В этих мечтаниях Панигаролы, в его тщетных поисках успокоения не было места для графа Марильяка. Но слова Екатерины Медичи напомнили графу о счастливом сопернике. Страсть вновь вспыхнула в нем: он был готов простить свою несчастную любовницу, но не собирался осчастливить любящего ее мужчину. В эту минуту в душе Панигаролы ненависть к Марильяку была так же сильна, как и любовь к Алисе.
- Мужчина, которого она любит… - повторил монах.
- Вы испытываете жалость и к нему? - спросила Екатерина. - Клянусь вам, он бы вас не пожалел.
Внезапно монах понял, что готов убить Марильяка: Алиса не должна принадлежать никому, а раз так, Марильяк должен исчезнуть.

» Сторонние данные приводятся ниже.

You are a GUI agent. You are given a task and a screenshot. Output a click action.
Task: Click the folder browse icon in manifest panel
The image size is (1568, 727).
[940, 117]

- Пусть женщина живет… пусть живет спокойно, если это возможно, - проговорил Панигарола, - но мужчина… нет… ему не жить!
- Помилуйте! - воскликнула королева. - А что же вы можете с ним сделать?
- Ничего! Но вы, Ваше Величество, вы можете все!
- Верно. Но мне-то что до этого? Пусть Марильяк женится на Алисе, пусть они влюблены друг в друга по уши, пусть уезжают в Наварру, меня это не касается.
- А зачем вы явились сюда? - не выдержал монах. - Ведь вы - королева, самая могущественная из всех монархов христианского мира. Святой престол видит в вас повелительницу судеб всех христиан. И с вами, с королевой, я разговариваю без должного почтения! И вам, хранительнице и защитнице истинной веры, я в лицо заявляю, что не верую. А вы не отдаете приказа заточить меня в темницу в назидание всем еретикам! Значит, я вам нужен, мадам, поэтому вы столь благосклонно слушаете меня. Нужен, чтобы моими руками отомстить кому-то, нужен, чтобы осуществить какие-то ваши мрачные замыслы. Ну что же, пусть будет так! Я предаю себя в ваши руки!
- Наконец-то! Теперь я узнаю прежнего Панигаролу, - удовлетворенно произнесла Екатерина. - Будем считать, что я забыла все, что вы тут мне наговорили. Действительно вы нужны королеве, потому я здесь. Я знала, что вы ненавидите Марильяка, это поможет осуществлению моих планов.
- Говорите, говорите же, мадам! Если я смогу утолить мою ревность, я вручу вам душу!
- Я беру вашу душу, - с мрачным спокойствием ответила королева.
Жалость, любовь, страдание - ничего не осталось в душе Панигаролы, только ненависть, неумолимая ненависть терзала его. Екатерина, уверенная теперь в том, что монах выслушает ее, спокойно заговорила о деле. И хладнокровное спокойствие королевы было страшней мрачного отчаяния Панигаролы.